Sabe-se que a intenção inicial de Verne era fazer de Nemo um revolucionário polaco em fuga depois dos russos lhe terem matado a família, mas Hetzel, o editor, recusou liminarmente essa caracterização dado o tratado de amizade acabado de assinar entre Napoleão III e o czar. Os riscos políticos de um tal romance não poderiam ser escamoteados, razão porque o autor viu-se coagido a fazer de Nemo o arquétipo de um herói ao jeito byroniano, marcado por um passado doloroso. Esta solução revelou-se bem mais interessante do que seria a pretendida por Verne, porque incrementa mistério à personalidade do capitão, suscitando a dúvida - nunca satisfeita! - sobre quem realmente era.
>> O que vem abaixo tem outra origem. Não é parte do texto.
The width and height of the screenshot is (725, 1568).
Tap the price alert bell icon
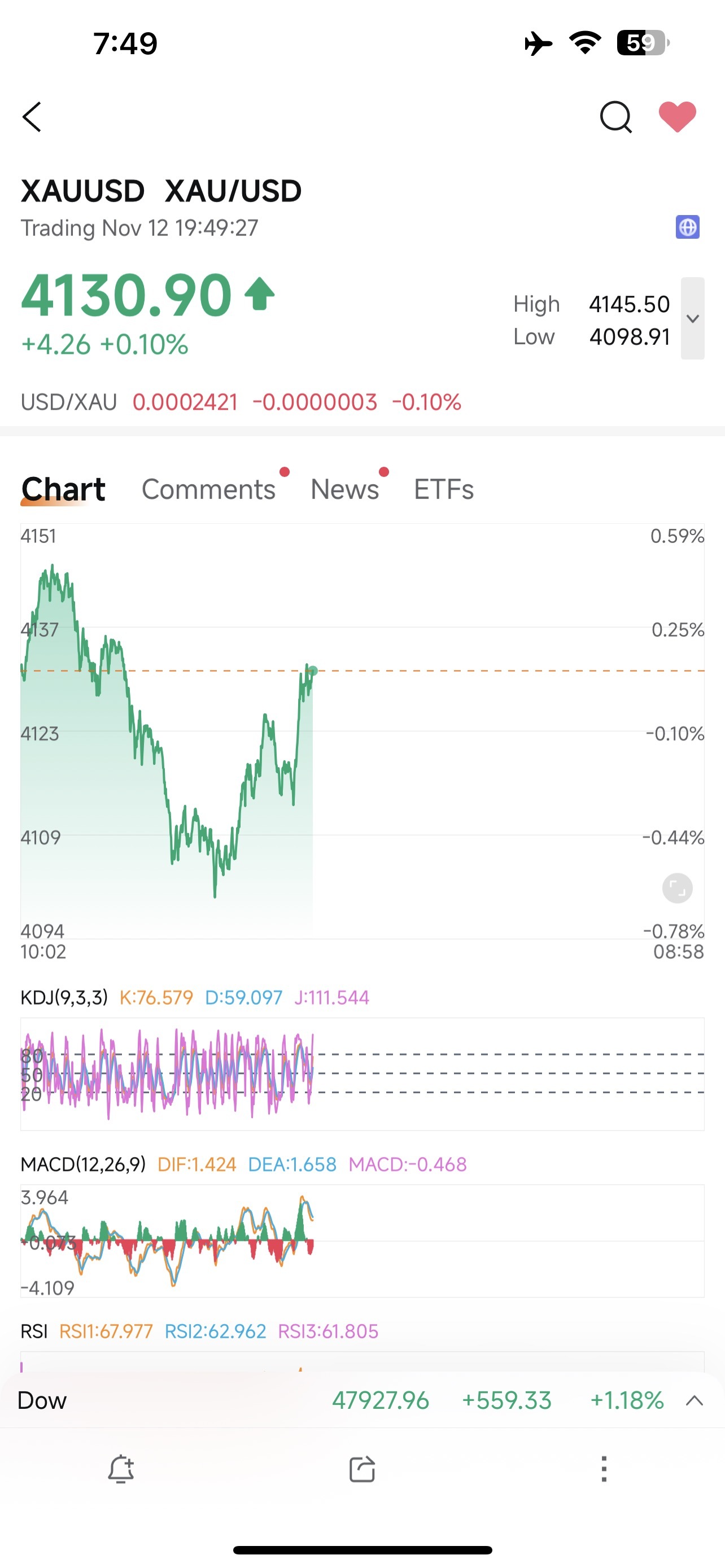(x=120, y=1469)
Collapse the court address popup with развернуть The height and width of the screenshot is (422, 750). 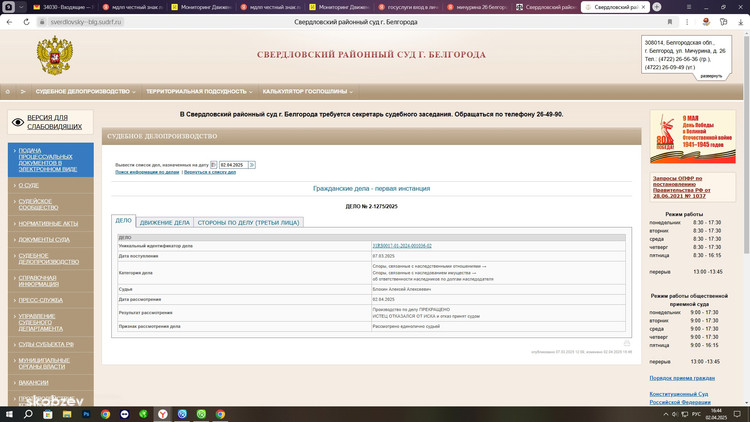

O lema de Nemo pode resumir-se a isto: “A paz perfeita existe aqui. O mar não pertence a déspotas.” Considera-se um revolucionário internacional, defensor dos oprimidos. O Nautilus faz escala ao largo de Creta a fim de descarregar uma fortuna destinada aos insurretos da ilha. Essa riqueza foi por ele colhida no fundo do mar aonde não lhe faltavam salvados de naufrágios de todas as épocas do passado. Por exemplo ao largo de Vigo, onde Nemo e os seus homens saem do submarino para saquearem uma frota de navios afundados, quando provinham da América carregados de tesouros. Ele só tem de recolher aquilo que outros terão perdido em pretéritas tragédias marítimas.